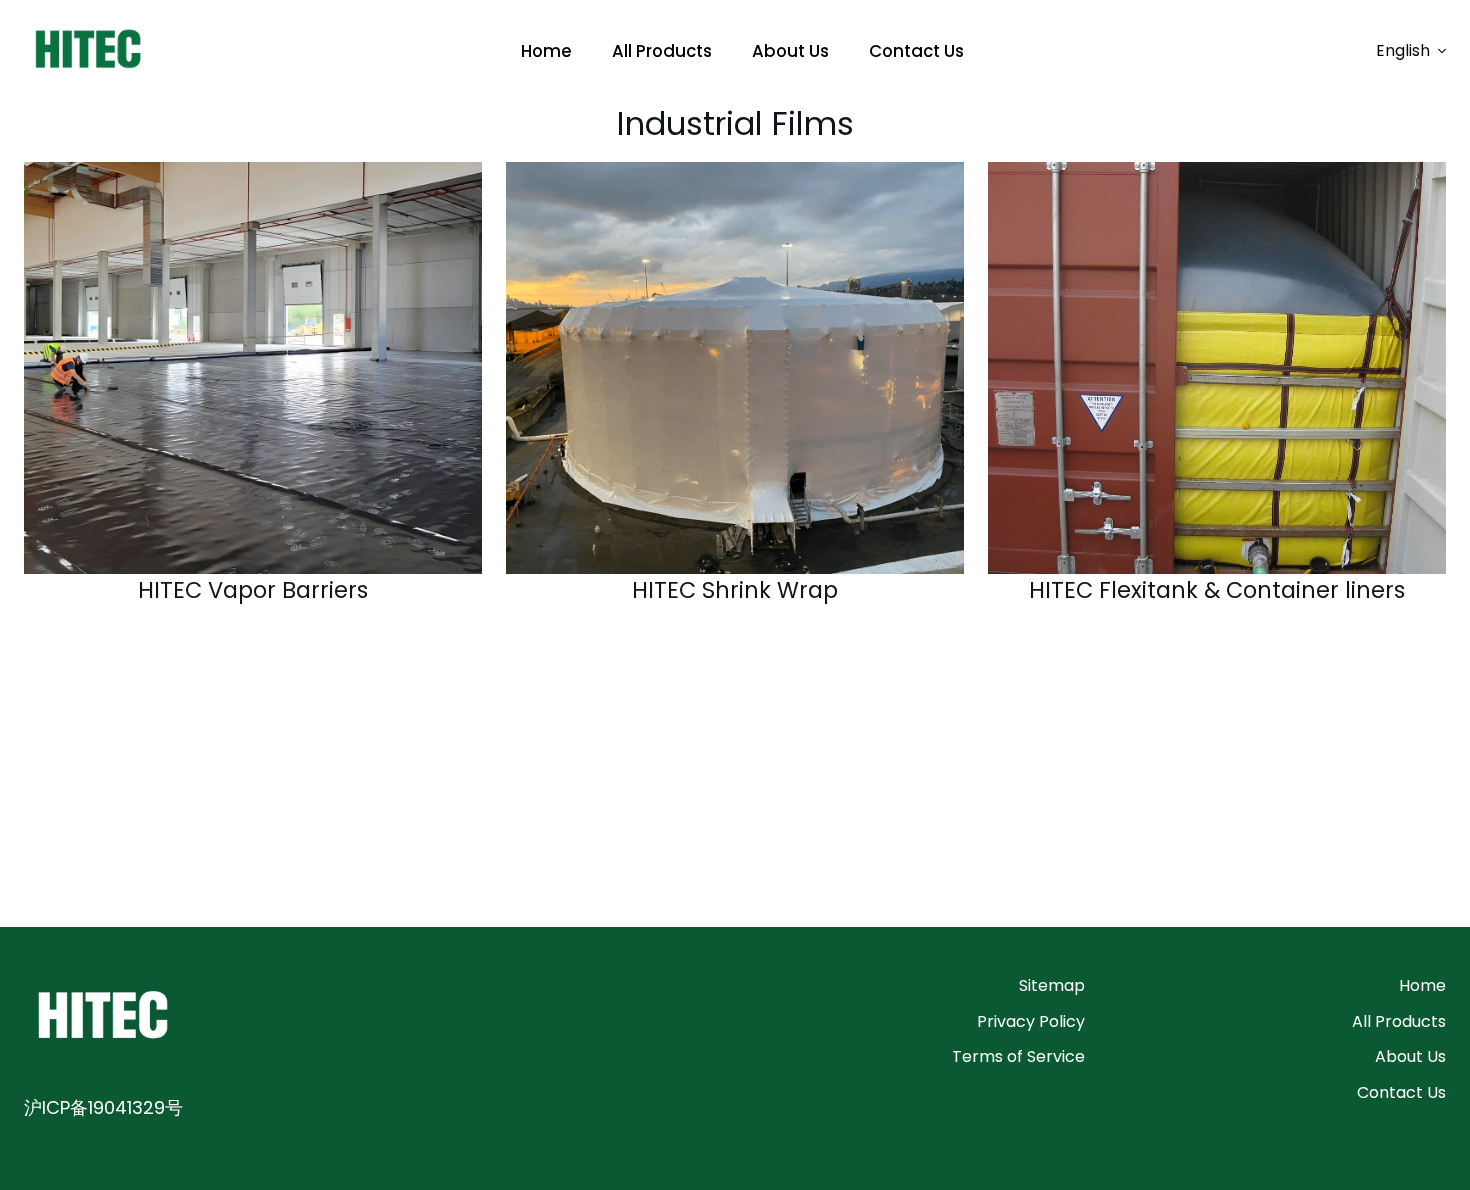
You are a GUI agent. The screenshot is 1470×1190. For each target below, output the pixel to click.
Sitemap (1052, 985)
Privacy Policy (1031, 1021)
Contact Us (1401, 1092)
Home (1422, 985)
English (1403, 50)
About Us (1410, 1056)
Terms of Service (1018, 1056)
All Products (1399, 1021)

• WORK INSTRUCTIONS: Nothing but the lines from the one containing "Home (1422, 985)" to the end of the material should be printed, each exactly as written.

• TASK ANSWER:
Home (1422, 985)
English (1403, 50)
About Us (1410, 1056)
Terms of Service (1018, 1056)
All Products (1399, 1021)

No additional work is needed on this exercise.